Williams had a tendency to shrink from pressure.  He was the last guy Nets fans wanted to see have the ball with a game on the line.  Good luck finding a buzzer-beating D-Will highlight as a Net.  More unforgettable were his devastating late-game misses in key playoff games in Chicago and Atlanta.

The argument against turning the page would be to acknowledge that a clean break from D-Will would certainly mean that the Nets would take a step back this season.  A starting lineup consisting of Jarrett Jack, Joe Johnson, Bojan Bogdanovich, Thaddeus Young and Brook Lopez would be the most ball-hogging and defensively-deficient team in the league.  Without a first-round pick in the 2016 draft, tanking wouldn’t pay.

But really, what would the Nets’ ceiling be with this group if Williams stayed?  Maybe another eighth seed and a first-round shellacking?

Getting out from under the boulder that is D-Will’s contract is the first step towards rebuilding.  Johnson and his overpriced ($24.8 million) salary will expire after this season and — while I believe that the new deals signed by Lopez and Young were too rich for the limited services they provide — I can appreciate that their hits might not be so burdensome over time as the cap rises.

In the meantime, King is attempting to fill out the roster with younger and more athletic players.  Some of them may even be good at basketball.

I believe the Wayne Ellington free-agency signing has the potential to be another one of King’s bargain-basement successes (a la Shaun Livingston, Alan Anderson and C.J. Watson).  I’m also intrigued whether draft-night acquisition Rondae Hollis-Jefferson will develop into coach Lionel Hollins’ new Tony Allen — a defensive stopper on the wing whose offensive game is just enough above atrocious to have to be accounted for by opponents.

The jury is still out on most of King’s other moves.  Free-agent signees Shane Larkin and Thomas Robinson — both of whom shared the podium with Lopez and Young at Thursday’s press conference — fit into that “young and athletic” category, but they have a lot to prove at this level.  Sophomore Markel Brown still has a long way to go to fix his jump-shooting mechanics, based on limited viewings from summer league contests.

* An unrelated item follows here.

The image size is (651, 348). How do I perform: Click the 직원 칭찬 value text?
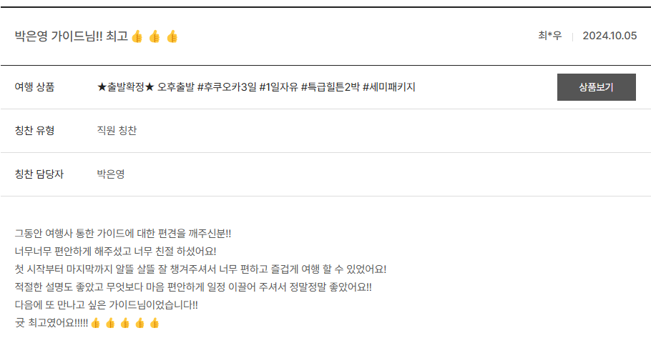pyautogui.click(x=117, y=131)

Even with the Willie Reed signing on Thursday, the Nets could use another big man (at least until first-round selection Chris McCullough returns to action from his torn ACL and proves to be rotation-worthy).  Three-point shooting will also be a concern — the Nets on Thursday rescinded their qualifying offer to long-range specialist Mirza Teletovic, who promptly signed with Phoenix.

I know it’s blasphemy in New York basketball boardrooms, but these improvements are easier to make if you have cap room.  Sign-and-trades, full mid-level exceptions — these could come back into the Nets’ playbook next summer if King plays his cards right.

The Nets got into trouble reaching for undeserving stars.  D-Will fooled everyone into believing he was marquee-worthy.  If he’s offering a way out now, King should take it and run.